Abren la puerta y el toro sale al corral y empiezan a llamarlo desde uno y otro burladero, el toro con la arena hasta la barriga empieza a escarbar para abrirse paso embestida tras embestida; cuando lo han visto y revisto, le abren otra puerta y con unas muletas colgadas de una garrocha llevan al toro de corral en corral, pase para un corral, pase para otro, me atrevería a decir que hasta un pase de pecho, para encerrarlo en su chiquero, donde debe estar hasta que toque el clarín al día siguiente.

Terminado el desembarco, los mismos que aprobaron la corrida en el campo se reúnen a dar sentencia y muchas de la veces le dicen al ganadero que hay un número de toros desechados, algunas veces hasta cuatro, o sea que han llegado algunos huevos rotos. Sin mediar palabra hay que ir al campo a buscar más toros.

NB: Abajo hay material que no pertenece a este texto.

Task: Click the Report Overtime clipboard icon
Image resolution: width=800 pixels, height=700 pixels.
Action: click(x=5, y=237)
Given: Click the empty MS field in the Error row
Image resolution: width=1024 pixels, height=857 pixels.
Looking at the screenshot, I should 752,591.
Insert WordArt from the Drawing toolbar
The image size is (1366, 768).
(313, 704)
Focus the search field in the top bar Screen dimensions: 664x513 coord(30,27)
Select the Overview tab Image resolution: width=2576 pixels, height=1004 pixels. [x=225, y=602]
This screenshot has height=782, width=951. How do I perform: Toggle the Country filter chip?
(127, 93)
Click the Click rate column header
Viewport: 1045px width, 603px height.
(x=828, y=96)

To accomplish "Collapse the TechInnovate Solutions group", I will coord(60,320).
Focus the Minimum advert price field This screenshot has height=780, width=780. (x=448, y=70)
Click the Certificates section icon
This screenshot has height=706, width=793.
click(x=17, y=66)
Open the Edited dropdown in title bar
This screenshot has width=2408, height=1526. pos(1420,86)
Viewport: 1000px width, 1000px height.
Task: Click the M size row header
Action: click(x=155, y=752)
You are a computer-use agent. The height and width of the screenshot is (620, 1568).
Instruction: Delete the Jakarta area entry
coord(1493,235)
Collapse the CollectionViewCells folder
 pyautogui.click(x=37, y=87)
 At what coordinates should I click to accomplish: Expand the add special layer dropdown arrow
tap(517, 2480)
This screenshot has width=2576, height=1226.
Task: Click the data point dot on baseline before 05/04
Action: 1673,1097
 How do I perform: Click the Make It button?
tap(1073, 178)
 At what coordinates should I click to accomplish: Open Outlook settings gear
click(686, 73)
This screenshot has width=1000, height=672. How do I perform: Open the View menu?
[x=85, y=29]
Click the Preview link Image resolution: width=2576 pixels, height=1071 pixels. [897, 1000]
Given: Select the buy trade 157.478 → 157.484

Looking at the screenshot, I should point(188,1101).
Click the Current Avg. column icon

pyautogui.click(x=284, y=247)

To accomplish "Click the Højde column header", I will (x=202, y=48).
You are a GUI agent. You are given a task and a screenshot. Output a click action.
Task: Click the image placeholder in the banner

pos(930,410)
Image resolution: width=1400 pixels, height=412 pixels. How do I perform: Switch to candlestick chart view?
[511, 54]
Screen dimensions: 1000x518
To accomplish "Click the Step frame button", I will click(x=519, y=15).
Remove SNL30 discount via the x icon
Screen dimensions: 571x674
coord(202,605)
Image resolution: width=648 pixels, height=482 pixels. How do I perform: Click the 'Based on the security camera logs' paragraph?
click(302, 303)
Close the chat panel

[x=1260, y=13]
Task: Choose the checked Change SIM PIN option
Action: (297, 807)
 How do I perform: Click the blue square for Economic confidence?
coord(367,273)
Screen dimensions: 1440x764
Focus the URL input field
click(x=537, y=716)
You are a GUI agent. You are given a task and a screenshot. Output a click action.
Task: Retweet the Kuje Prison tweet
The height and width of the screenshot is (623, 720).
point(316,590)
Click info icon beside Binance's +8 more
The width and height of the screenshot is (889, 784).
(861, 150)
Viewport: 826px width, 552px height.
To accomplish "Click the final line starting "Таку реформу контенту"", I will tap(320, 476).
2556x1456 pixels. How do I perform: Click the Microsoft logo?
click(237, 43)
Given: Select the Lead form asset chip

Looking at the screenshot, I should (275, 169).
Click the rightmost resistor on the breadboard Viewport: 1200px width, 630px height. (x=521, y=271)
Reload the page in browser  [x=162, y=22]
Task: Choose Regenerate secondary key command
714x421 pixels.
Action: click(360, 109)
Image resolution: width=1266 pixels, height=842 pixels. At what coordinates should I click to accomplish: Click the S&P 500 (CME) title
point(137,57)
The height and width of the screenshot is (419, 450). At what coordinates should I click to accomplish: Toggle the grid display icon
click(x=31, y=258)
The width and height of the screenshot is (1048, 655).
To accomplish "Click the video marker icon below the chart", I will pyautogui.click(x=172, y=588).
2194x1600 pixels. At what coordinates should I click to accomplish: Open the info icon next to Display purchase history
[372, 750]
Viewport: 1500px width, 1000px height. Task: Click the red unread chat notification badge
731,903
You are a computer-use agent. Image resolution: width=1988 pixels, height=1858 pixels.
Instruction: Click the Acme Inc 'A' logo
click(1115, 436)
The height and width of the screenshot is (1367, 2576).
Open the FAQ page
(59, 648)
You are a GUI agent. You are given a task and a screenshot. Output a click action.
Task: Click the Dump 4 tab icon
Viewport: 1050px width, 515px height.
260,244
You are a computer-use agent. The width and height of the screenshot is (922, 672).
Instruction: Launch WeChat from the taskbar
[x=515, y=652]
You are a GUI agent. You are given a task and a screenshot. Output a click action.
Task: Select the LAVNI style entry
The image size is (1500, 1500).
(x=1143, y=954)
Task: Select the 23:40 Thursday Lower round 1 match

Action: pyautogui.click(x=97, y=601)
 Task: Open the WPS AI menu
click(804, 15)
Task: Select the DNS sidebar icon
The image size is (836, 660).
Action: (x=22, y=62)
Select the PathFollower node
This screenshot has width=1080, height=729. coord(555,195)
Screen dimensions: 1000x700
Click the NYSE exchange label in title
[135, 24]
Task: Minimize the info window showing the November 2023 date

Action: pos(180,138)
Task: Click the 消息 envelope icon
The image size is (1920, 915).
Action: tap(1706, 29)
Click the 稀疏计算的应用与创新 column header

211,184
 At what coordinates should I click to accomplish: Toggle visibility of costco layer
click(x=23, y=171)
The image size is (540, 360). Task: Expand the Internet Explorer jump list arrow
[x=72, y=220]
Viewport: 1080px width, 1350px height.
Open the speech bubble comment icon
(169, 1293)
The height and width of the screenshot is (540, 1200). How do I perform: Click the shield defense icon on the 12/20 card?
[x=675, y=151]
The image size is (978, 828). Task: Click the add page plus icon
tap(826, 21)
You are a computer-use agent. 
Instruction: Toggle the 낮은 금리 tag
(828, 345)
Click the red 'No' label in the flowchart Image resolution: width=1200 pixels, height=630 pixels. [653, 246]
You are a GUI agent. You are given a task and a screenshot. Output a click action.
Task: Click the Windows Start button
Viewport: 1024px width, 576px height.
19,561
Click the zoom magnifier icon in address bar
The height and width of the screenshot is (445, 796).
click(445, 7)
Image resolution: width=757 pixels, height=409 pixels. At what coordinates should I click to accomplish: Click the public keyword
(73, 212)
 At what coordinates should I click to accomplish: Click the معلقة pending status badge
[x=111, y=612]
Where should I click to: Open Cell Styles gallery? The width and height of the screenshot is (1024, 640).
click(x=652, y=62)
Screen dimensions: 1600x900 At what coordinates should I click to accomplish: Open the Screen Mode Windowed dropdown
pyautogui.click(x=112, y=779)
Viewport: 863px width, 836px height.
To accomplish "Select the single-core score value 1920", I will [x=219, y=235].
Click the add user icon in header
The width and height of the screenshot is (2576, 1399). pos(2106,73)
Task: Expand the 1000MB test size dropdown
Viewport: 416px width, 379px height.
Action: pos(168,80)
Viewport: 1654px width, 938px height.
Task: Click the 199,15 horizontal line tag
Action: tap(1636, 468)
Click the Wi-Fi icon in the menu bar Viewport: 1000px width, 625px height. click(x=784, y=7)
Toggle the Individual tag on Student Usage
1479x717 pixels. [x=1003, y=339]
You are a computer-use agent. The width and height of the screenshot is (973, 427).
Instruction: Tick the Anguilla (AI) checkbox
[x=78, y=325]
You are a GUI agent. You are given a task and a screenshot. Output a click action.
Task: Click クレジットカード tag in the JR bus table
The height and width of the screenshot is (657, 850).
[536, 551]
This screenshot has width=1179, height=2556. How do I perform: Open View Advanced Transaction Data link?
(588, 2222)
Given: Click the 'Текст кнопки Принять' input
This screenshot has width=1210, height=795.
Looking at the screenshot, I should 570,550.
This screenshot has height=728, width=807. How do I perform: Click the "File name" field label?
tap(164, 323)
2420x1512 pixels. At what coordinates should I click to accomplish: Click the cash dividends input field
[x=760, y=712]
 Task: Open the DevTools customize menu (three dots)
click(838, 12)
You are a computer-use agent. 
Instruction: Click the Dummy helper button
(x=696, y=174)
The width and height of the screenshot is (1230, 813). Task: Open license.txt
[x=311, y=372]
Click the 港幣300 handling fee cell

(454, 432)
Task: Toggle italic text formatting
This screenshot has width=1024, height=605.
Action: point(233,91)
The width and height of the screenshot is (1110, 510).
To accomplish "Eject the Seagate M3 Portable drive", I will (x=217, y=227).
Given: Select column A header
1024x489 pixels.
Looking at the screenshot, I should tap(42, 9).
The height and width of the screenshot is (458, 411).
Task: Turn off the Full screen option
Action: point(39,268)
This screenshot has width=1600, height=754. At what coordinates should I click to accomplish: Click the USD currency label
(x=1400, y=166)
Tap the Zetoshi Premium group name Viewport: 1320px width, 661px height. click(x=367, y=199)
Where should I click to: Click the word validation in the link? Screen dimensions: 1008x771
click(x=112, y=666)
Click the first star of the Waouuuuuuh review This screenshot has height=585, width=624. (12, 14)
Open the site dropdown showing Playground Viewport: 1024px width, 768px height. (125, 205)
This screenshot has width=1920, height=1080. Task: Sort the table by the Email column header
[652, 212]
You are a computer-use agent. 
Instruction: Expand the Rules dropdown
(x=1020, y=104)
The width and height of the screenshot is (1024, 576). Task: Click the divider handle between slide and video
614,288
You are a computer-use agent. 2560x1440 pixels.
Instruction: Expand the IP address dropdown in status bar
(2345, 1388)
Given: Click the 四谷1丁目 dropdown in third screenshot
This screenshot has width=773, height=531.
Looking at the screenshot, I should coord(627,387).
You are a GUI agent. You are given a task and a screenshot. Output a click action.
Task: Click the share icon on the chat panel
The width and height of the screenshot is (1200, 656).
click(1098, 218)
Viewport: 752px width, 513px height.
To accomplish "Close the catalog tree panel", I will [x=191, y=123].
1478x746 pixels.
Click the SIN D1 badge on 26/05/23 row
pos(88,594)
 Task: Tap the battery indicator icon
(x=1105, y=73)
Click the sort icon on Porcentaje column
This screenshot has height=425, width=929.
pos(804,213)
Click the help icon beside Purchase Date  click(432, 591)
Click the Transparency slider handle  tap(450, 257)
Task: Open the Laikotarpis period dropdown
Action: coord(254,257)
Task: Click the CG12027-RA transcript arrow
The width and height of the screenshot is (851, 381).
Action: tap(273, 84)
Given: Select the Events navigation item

Un animal acostumbrado a que lo traten bien, tan sensible que nada más se puede torear una vez y, desgraciadamente, al día siguiente, por segunda vez, va a ser en esa maravillosa plaza de la Real Maestranza, donde los ganaderos piensan que por qué se lidia en Sevilla la peor corrida de la camada.

Me acordaba yo del toro «Ojito», que, hace poco tiempo, llegó por la mañana directo del camión a su chiquero y tuvo que salir de sobrero para Dávila Miura, que le cortó las dos orejas y le dieron el premio de la Real Maestranza. Hace menos tiempo, el toro «Ojos negros», que también había llegado por la mañana, lo toreó César Jiménez, le cortó las dos orejas y le dieron la vuelta al ruedo. Quizás la Maestranza tendrá que procurar el año que viene poder cambiar algo las cosas; si no, vamos a tener que llamar al aficionado francés o a la mujer del guarda.

Es evidente que Don Álvaro lleva razón en cuanto al estado de los corrales y al sufrimiento innecesario de los toros en los reconocimientos. Lo que no sé es si de verdad esto influye en su comportamiento posterior. Ha habido muchos toros bravos, muchos, que han pasado por esos corrales, que no parecen ayudar, pero tampoco deben quitar bravura. Otra cosa, a mi la palabra que siempre me ha gustado para designar al profesional es la de «conocedor» ¡que bien les viene!